> EXERCISE PROMPT:
Exactly the lines from the one with "Given: Click the" through the final line of the entries, and nothing else, should appear in the answer; no pictures go in it.
###
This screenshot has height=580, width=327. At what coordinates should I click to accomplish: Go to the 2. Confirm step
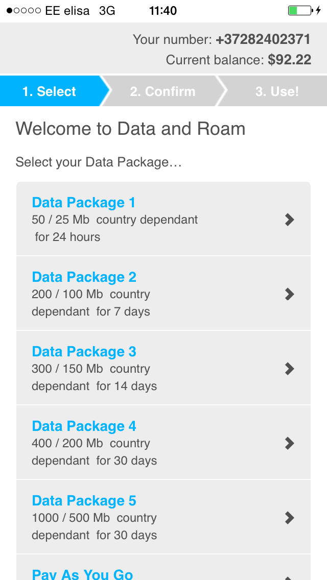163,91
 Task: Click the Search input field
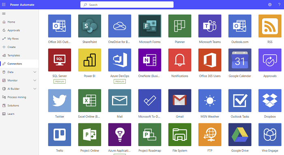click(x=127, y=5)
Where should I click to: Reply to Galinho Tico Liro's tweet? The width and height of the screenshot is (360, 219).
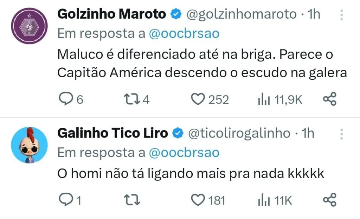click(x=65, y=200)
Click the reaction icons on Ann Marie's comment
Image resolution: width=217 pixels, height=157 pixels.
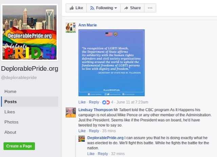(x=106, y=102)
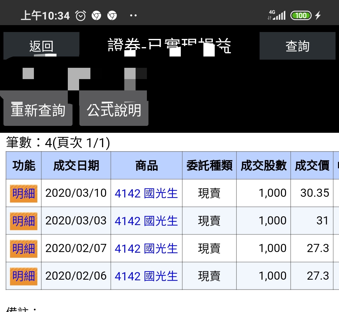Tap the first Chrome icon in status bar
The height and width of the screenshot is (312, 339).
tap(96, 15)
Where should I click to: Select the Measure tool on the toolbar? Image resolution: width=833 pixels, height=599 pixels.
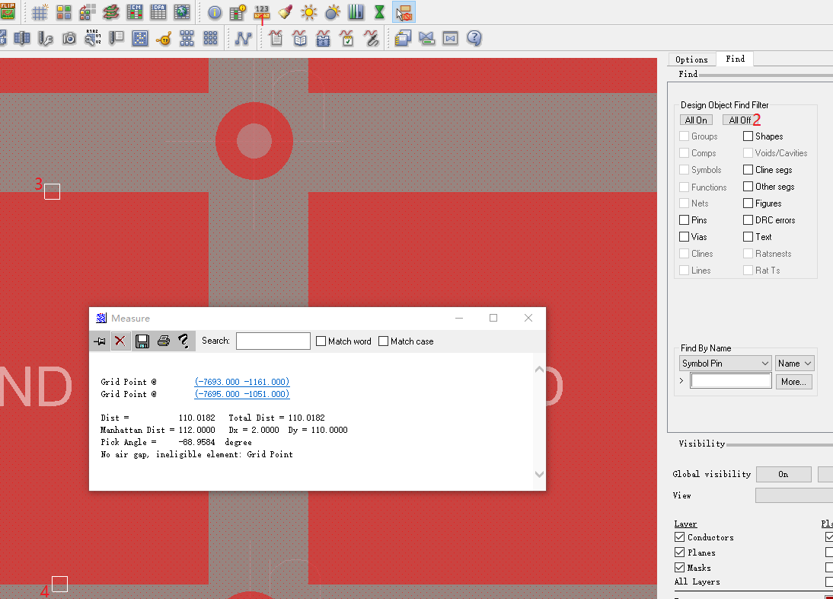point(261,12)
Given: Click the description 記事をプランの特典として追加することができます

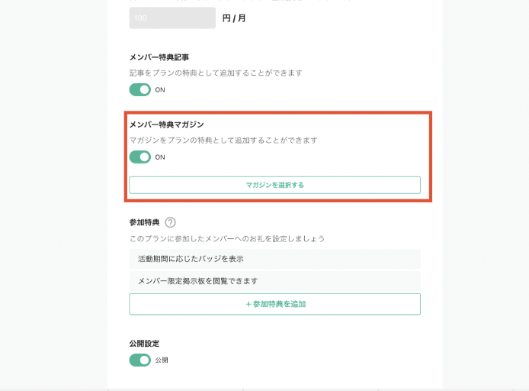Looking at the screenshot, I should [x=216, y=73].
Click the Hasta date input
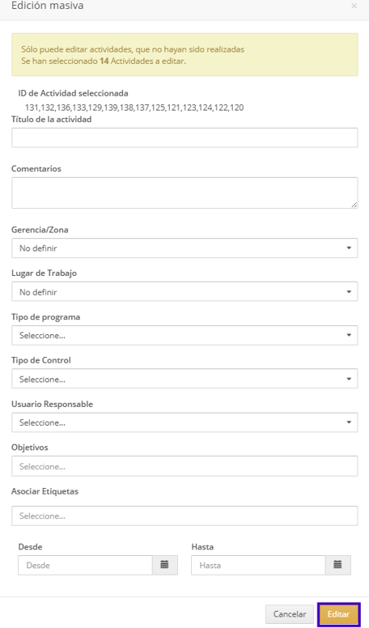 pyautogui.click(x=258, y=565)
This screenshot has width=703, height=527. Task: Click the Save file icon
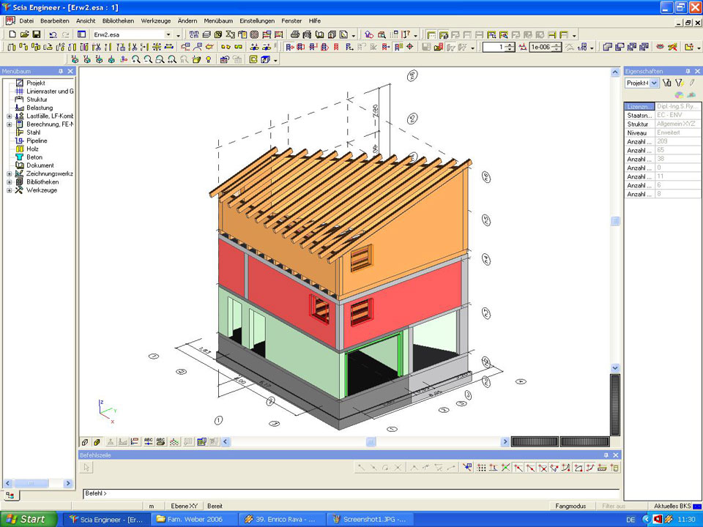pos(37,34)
###
> WORKED SOLUTION:
Given: Click the description 記事をプランの特典として追加することができます

Looking at the screenshot, I should [x=216, y=73].
Click the Hasta date input
 pyautogui.click(x=258, y=565)
This screenshot has width=703, height=527. Task: Click the Save file icon
pos(37,34)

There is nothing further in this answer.